Provided text =
++++++++++
James Beaver: Well, I’ve traveled more in the past three months than in past the two years combined. I had conferences, a vacation, etc. Secondly, I’ve been meeting with various business relationships, going to functions, happy hours. And tomorrow I’m hosting an event at the Apple store.

James Important

JTA: What’s your favorite part of being the boss?

JB: Um, ah. (Rubs hands through hair) Uh…oh gosh. Well, I get paid last, so I always feel generous because I pay everyone else before myself. So that’s a good part, feeling generous. HAA! HAA!

[Just the Assistant Note: At this point he started laughing. Like a crazy laugh. Like, I didn’t know if I should laugh along or quietly leave.]

JB (Still laughing): Haaa Har! Other than that, I have a window! (Laughs harder)

JTA: What made you decide to start buying us lunch? (They buy us lunch.) Did you think we were too thin?

JB: Somebody told me it was really good for morale, and I like happy people, so buying cold cuts and bread made sense.

JTA: Why is the kitchen still messy?

JB: Christi won’t clean it.

JTA: She just cleaned it! Do you think it’s the employees’ fault that the kitchen is messy, or your fault because it’s like your kitchen? Or are you the slob so it’s like double your fault?
++++++++++
Given data =
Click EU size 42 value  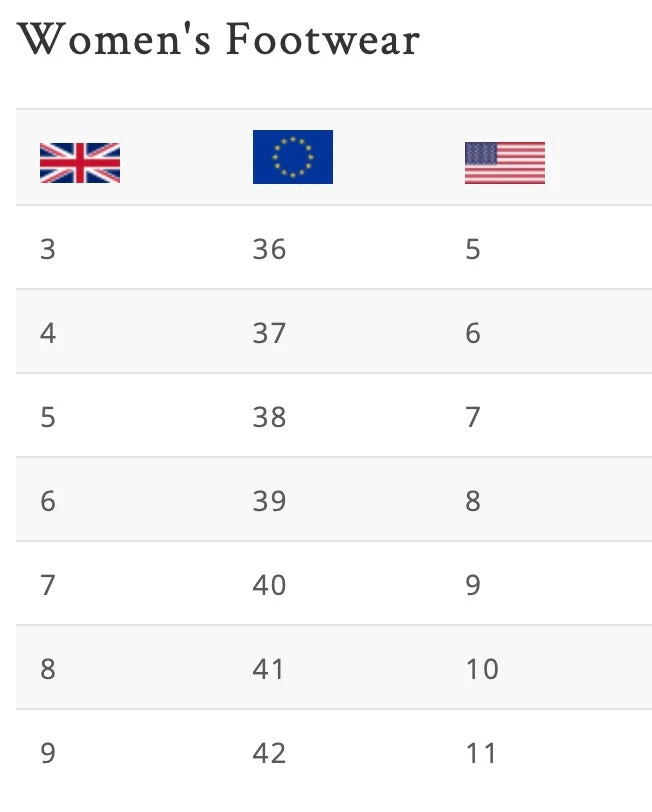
++++++++++
Exercise instructions =
• 1. Swap "vacation" for "road trip" in the stretch of the boss interview that opens with the words containing "James Beaver: Well, I’ve" and closes with "generous. HAA! HAA!", and write that stretch out again.
• 2. Carry on the interview with James Beaver from the point where it stops.
The material placed after the interview was taken from a separate source.

Responses in order =
• 1.
James Beaver: Well, I’ve traveled more in the past three months than in past the two years combined. I had conferences, a road trip, etc. Secondly, I’ve been meeting with various business relationships, going to functions, happy hours. And tomorrow I’m hosting an event at the Apple store.

James Important

JTA: What’s your favorite part of being the boss?

JB: Um, ah. (Rubs hands through hair) Uh…oh gosh. Well, I get paid last, so I always feel generous because I pay everyone else before myself. So that’s a good part, feeling generous. HAA! HAA!

• 2.
JB (clearly annoyed): As I’ve mentioned before, Christina, I’m NOT the kitchen slob. I reuse other people’s mustard knives and I refill the coffee pot every other day. This BS about “James is the slob” aint’ gonna fly. I’ve got a window, damn it.

JTA: Uh, let’s move on. Okay, though we don’t talk about it on the blog because you’d fire me if I did, over the years, you have had to let some people go. Do you practice before that happens? Do you look in the mirror and go, like, “AND ANOTHER THING! YOU MAKE MESSES IN THE KITCHEN!” Or do you just wing it?

JB: It’s more like stream of consciousness. BUT I have bullet points ready and a form the person has to sign.

JTA: So wait a minute. You have to fire someone and then say, “Can you sign this form?” That’s horrible. Has anyone ever refused to sign it?

James Fires People

JB (thinking): I think somebody did once. (Remembering) Oh yeah, man. Oh yeah she was such a –

[JTA Note: I didn’t think it a smart career move to include James’ next words.]

JTA: So, uh, how many blue dress shirts do you own?

JB: At least 10. I’m trying to work on acquiring brighter colors.

JTA: What do you think about Kim Kardashian and Kanye West getting engaged?

JB: When did that happen? I thought that already happened? I thought she married him and divorced him?

JTA: Nooo. You’re thinking of her other husband. She just had Kanye’s kid though and now she and Kanye are engaged.

JB: Well it’s about time.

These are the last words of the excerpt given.